独自の概念とコンセプチュアルな表現で存在感を示した美術家・松澤宥(1922~2006)。その生誕100年を記念して、長野市の長野県立美術館では「生誕100年 松澤宥」展が開幕したが、松澤が生涯の大半を過ごした同県の下諏訪町でも「松澤宥 生誕100年祭」が開催されている。会期は2月13日(下諏訪町立諏訪湖博物館・赤彦記念館は〜3月21日)まで。
この芸術祭の主催は、諏訪を拠点に史学、信仰、芸能、民俗学などを研究してきた団体「スワニミズム」。下諏訪の各所に松澤の作品の実物や複製を展示し、地元でも知らない人がいるという松澤の作品と思想をあらためて紹介するとともに、訪れる人々に下諏訪の歴史や文化、店舗を知ってもらうという催しだ。
まず訪れたいのが、メイン会場となる下諏訪町立諏訪湖博物館・赤彦記念館だ。諏訪湖畔に佇むこの博物館は伊東豊雄の設計で、逆さまにした船にも似た個性的な外観が特徴。その玄関を入った吹き抜けには、松澤が晩年まで国内外で展開した、幟によるパフォーマンス《消滅の幟》のレプリカが垂れ下がっている。
この幟とともに展示されているのが、松澤の母校でもある諏訪清陵高校(旧制諏訪中学)の美術部の幟だ。同校では松澤が通っていた時代からサークル各部が幟を立てる風習があるといい、松澤の幟のパフォーマンスの根底には、こうした学生時代の経験が生きている可能性もある。
企画展示室では、松澤の諏訪での初期の活動に焦点を当てた展示を実施。この展示室では、長野県立美術館の「生誕100年 松澤宥」とはまた異なる、土地に根ざした視点で松澤の実像に迫ることを目指す。
展示の目玉はこれまで広く公開されてこなかった、松澤の初期の平面作品だろう。紙や板に描かれた1940~60年代のものとされる絵画作品は、自宅に保管されていたもの。様々な素材を使ってつくられた重層的なそのテクスチャは、専門的な美術教育を受けていなかったからこその独自性を持っているといえる。学生時代のものと思われる作品も公開されており、松澤の青年期の画力の高さがよくわかる。

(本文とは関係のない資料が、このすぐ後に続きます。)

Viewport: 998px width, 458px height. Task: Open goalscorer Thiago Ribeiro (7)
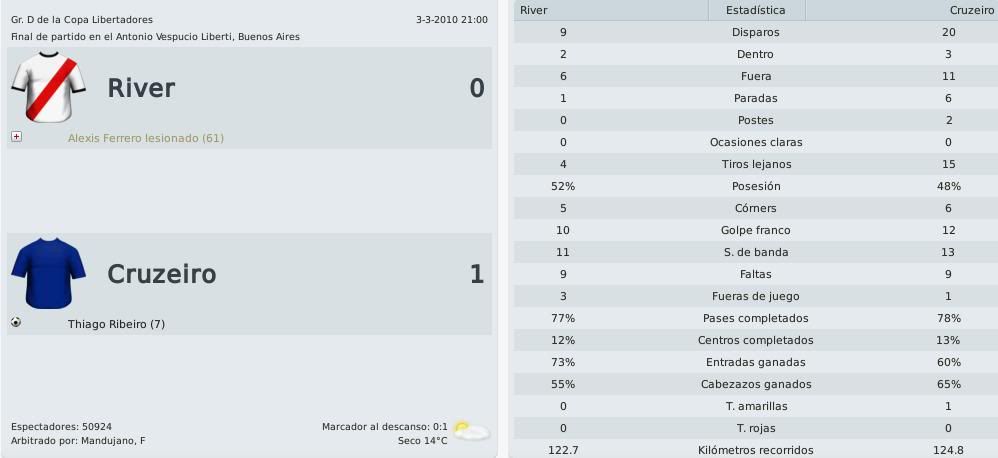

また、展示室では、諏訪で松澤が展開したグループでの活動や教育活動なども詳しく解説されている。1950年代に松澤は詩人の草飼稔と語らい「RATIの会」という同人誌を立ち上げた。その設立後まもなく、「RATIの会」は画家、詩人、音楽家、地元の作家などを招致し、1951年には「現代前衛芸術の夕」を開催。音楽演奏、立体詩、講演などメディアを横断したイベントを実現している。さらに井手則雄との共同企画で「アヴァンギャルド・アート・ディスプレイ」と名打った複合的な企画展も実施した。
さらに1971年、松澤は「泉水入瞑想台」と名づけられた山中の地にアーティストやパフォーマーを集め、夜通し音を出し続ける「音会」を実施。 さらに翌72年には雪との関わりをテーマに、参加者が様々な儀式、インスタレーション、パフォーマンスを行う「山式・雪の会座」を開催している。地方にありながら、先進的な取り組みを周囲とともに実行していた松澤のエネルギーを、当時の資料に触れながら感じたい。
このような展示から、松澤が「孤高の天才作家」ではなく、地域の様々な表現者を巻き込みながら、表現の幅を広げ、さらに深めていったことが展示からはよくわかる。
もういっぽうの展示室では、瀧口修造が「プサイの部屋」と名づけた松澤の自宅アトリエである屋根裏部屋を、写真家の長沼宏昌が撮影した写真と映像を展示。現在は整理されたこの部屋の往時の様子を、克明な記録で知ることができる。
下諏訪のまちなかでも展示が行われている。明治時代の地図にも載っているという老舗の旅館「ますや旅館」の屋号を引き継いだ「マスヤゲストハウス」。ここでは、1階の「マスヤリビング&バー」に松澤の「ハガキ絵画」や「RATIの会」のチラシのレプリカなどを展示。2階部分の床を取り除いた光あふれるロビーで、その調和を楽しんでみるのもいいだろう。
松澤の親友でもあった青木靖恭。その息子である芸術家・青木英侃のアトリエでは、松澤と靖恭の協働作品が展示されている。見学には事前の予約が必要だが、アトリエにはほかにも松澤を忍ばせる資料が多数あるので、青木から往時の松澤の知られざるエピソードが聞けるかもしれない。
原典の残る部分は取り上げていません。